1: Johannes Hoppe, Philipp Prokop & Renate Rau (2018) Empower, not impose!-Preventing academic procrastination, Journal of Prevention & Intervention in the Community, 46:2, 184-198, doi: 10.1080/10852352.2016.1198172

Was bedeutet Prokrastination?

Zu prokrastinieren bedeutet, dass wir Dinge vor uns herschieben, statt sie anzugehen. Meistens wissen wir sogar genau, dass der Stress dadurch nur zunimmt – und trotzdem können wir uns nicht zum Anfangen motivieren.

Warum prokrastinieren wir?

Ist die vorliegende Aufgabe eine Nummer zu groß für uns, kann das zum Prokrastinieren führen. Nicht zu unterschätzen sind außerdem Sorgen und Versagensängste: „Habe ich das Gefühl, nicht gut genug zu sein? Habe ich Angst vor Kritik? Vergleiche ich meine Leistung mit der von anderen?“

Was hilft gegen Prokrastination?

  1. Große Aufgaben in kleinere Schritte gliedern.

    Je komplexer die Aufgabe, desto mehr leidet die eigene Motivation. Hier wäre ein Ansatz, erst einmal zu schauen, wie man eine Aufgabe in so kleine Teilschritte zerlegen kann, damit sie einen nicht mehr überwältigt. Mindmaps sind ein hervorragendes Tool, um komplexe Aufgaben zu strukturieren.

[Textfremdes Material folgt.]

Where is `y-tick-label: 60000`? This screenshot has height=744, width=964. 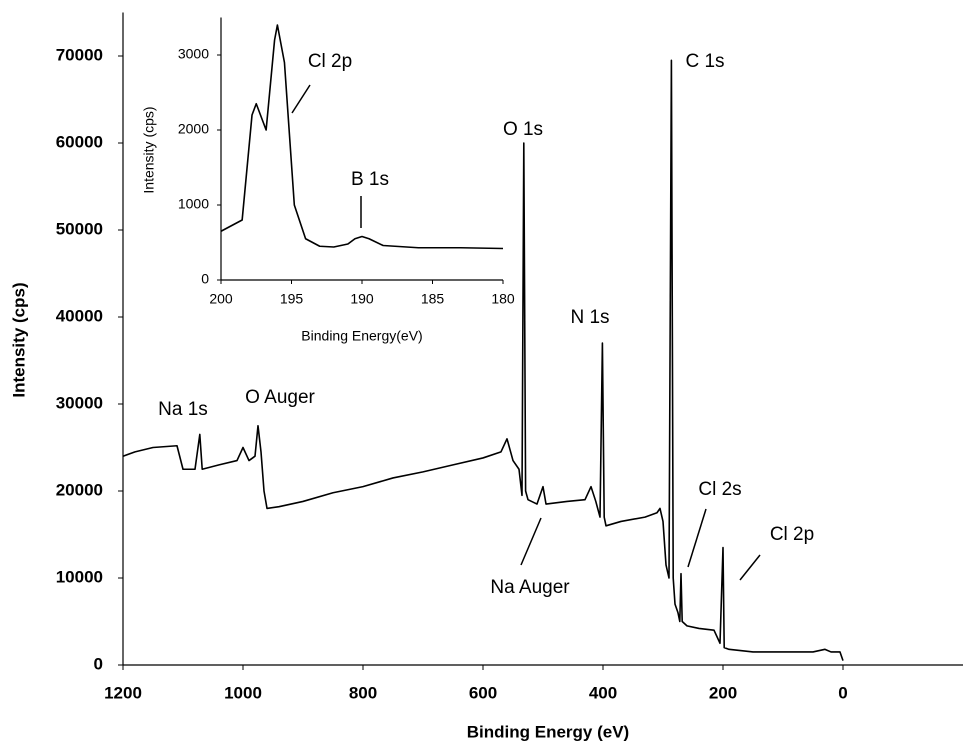
y-tick-label: 60000 is located at coordinates (80, 142).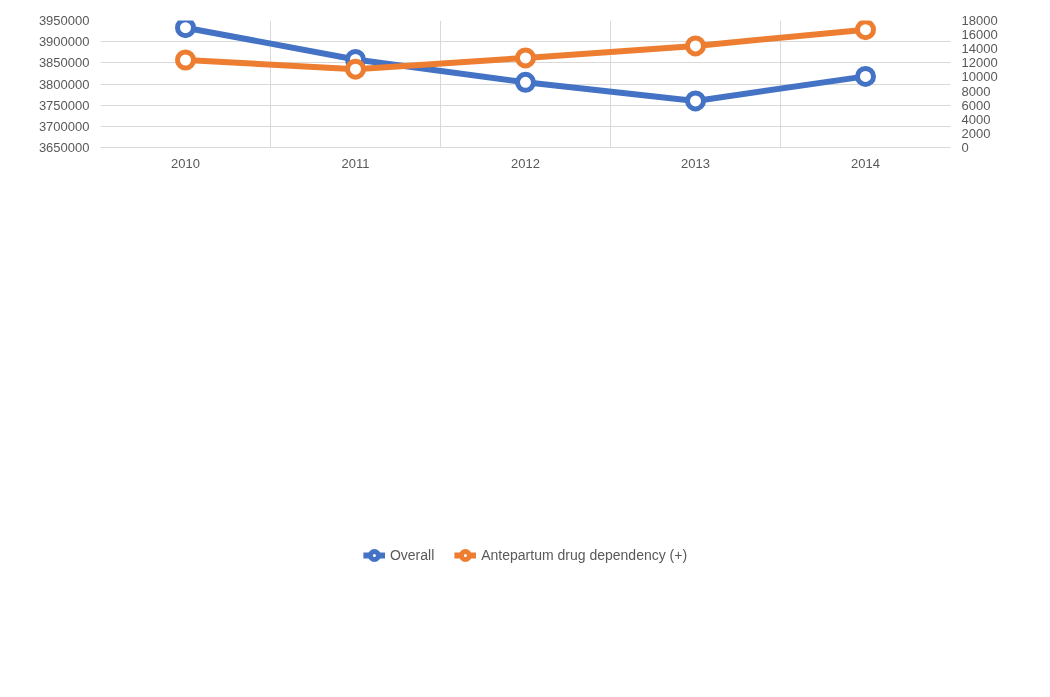 This screenshot has width=1050, height=697. I want to click on y2-tick-label: 8000, so click(976, 91).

  2. Erwartungen definieren.

    Frag dich in deiner aktuellen Lage: „Was hält mich wirklich ab? Habe ich übertriebene Ansprüche? Vergleiche ich meine Leistung mit der von anderen?“ Oft sind wir Opfer unseres eigenen Leistungsdenkens. Stattdessen sollten wir vor Beginn realistische Ziele definieren.

  3. Kurze Pausen machen.

    Wer zu wenig Pausen macht, fängt nach einiger Zeit vollkommen automatisch an, zu prokrastinieren. Selbstausbeutung macht nicht produktiver! Hast du zum Beispiel gewusst, dass unser Gehirn nach etwa 70 bis 80 Minuten fokussierter Arbeit von ganz allein in den Erholungsmodus umschaltet?